WHAT YOU ARE ASKED TO DO: For the entries that follow, restate word for word the line containing "You are a computer-use agent. Image", the line containing "Select the scissors cut tool", and every line that lies between them.

Stored records:
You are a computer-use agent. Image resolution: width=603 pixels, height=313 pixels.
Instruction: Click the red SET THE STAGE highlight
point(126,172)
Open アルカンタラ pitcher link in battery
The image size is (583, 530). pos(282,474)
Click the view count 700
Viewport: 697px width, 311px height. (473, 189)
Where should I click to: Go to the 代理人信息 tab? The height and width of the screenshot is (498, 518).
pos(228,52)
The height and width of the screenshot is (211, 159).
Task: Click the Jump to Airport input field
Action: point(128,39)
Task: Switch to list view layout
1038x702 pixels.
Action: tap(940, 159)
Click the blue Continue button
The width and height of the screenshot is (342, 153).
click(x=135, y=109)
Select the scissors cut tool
...
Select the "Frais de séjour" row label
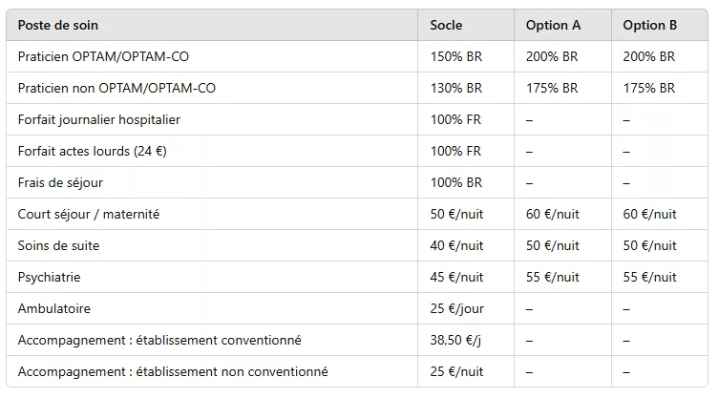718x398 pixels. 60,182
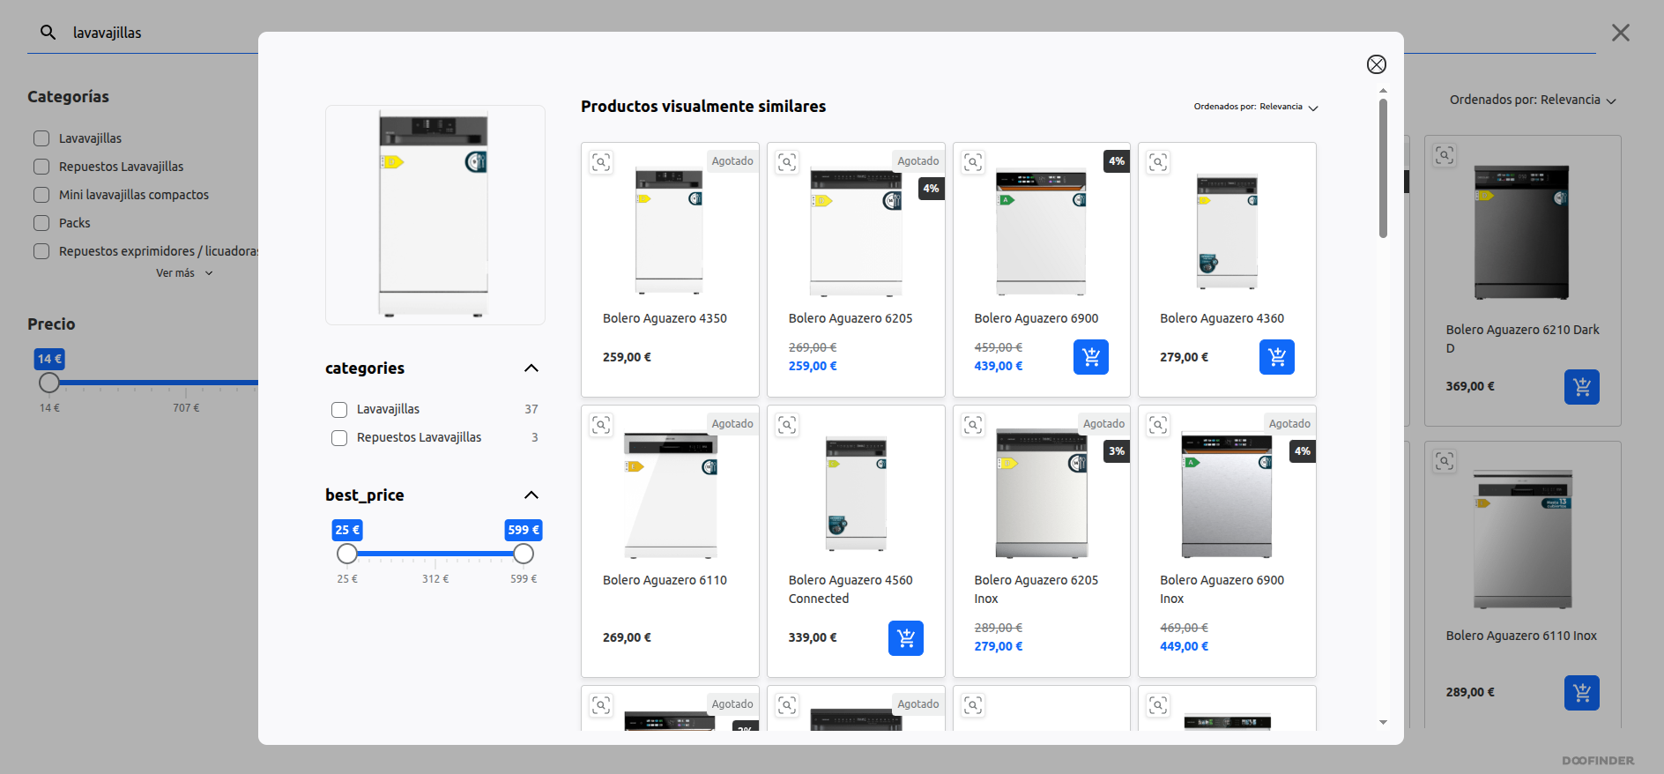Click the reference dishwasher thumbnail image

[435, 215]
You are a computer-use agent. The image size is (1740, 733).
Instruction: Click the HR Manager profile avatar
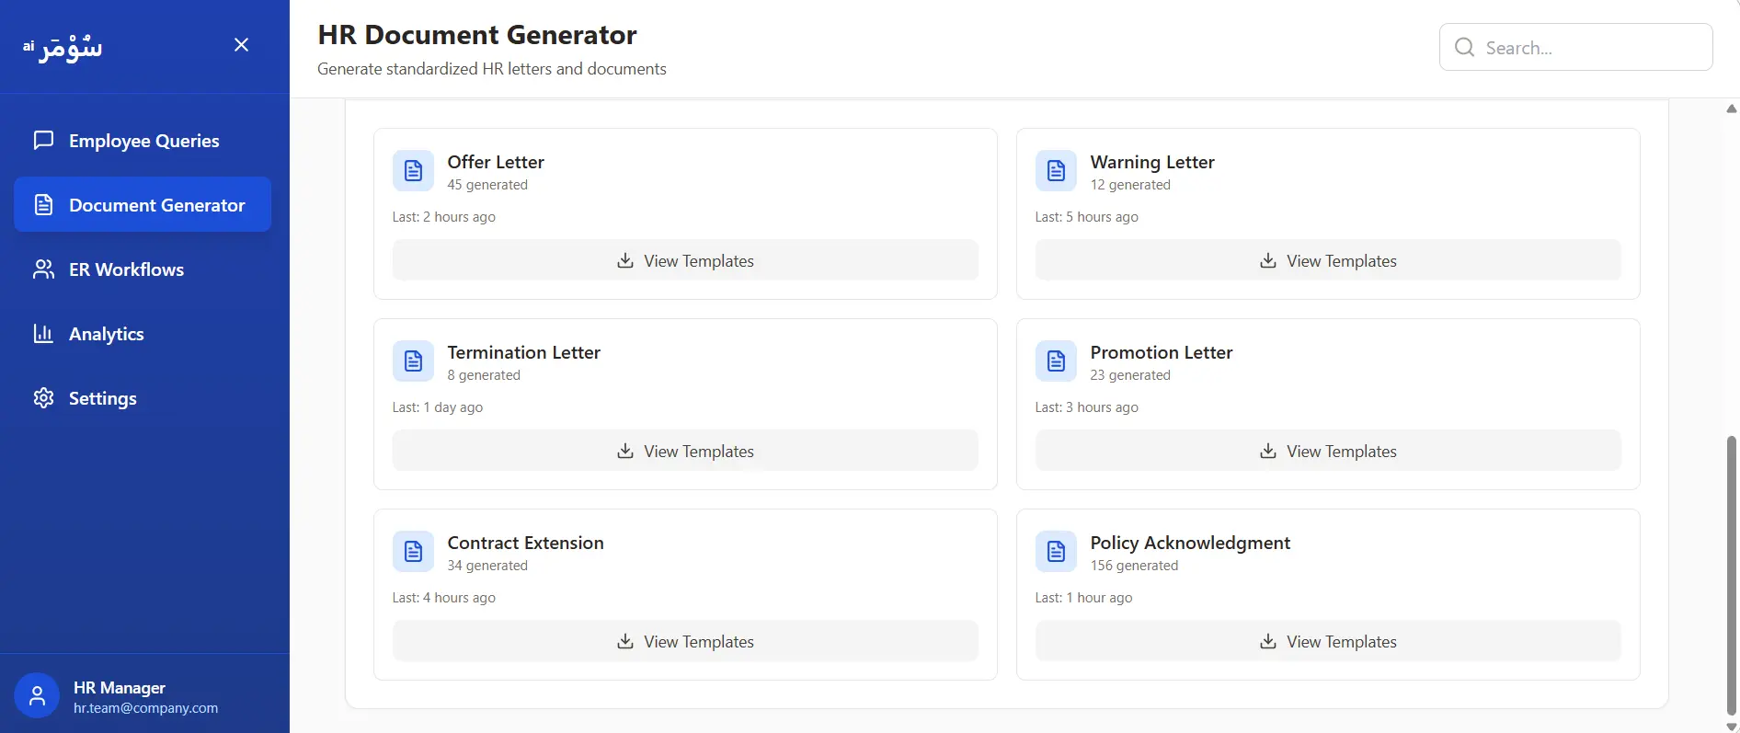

REPLY TO THE TASK:
You are a computer-use agent. Image resolution: width=603 pixels, height=313 pixels.
Instruction: Click the red SET THE STAGE highlight
point(126,172)
Open アルカンタラ pitcher link in battery
The image size is (583, 530). pos(282,474)
Click the view count 700
Viewport: 697px width, 311px height. (473, 189)
Where should I click to: Go to the 代理人信息 tab? The height and width of the screenshot is (498, 518).
pos(228,52)
The height and width of the screenshot is (211, 159).
Task: Click the Jump to Airport input field
Action: point(128,39)
Task: Switch to list view layout
1038x702 pixels.
Action: tap(940, 159)
Click the blue Continue button
The width and height of the screenshot is (342, 153).
click(x=135, y=109)
Select the scissors cut tool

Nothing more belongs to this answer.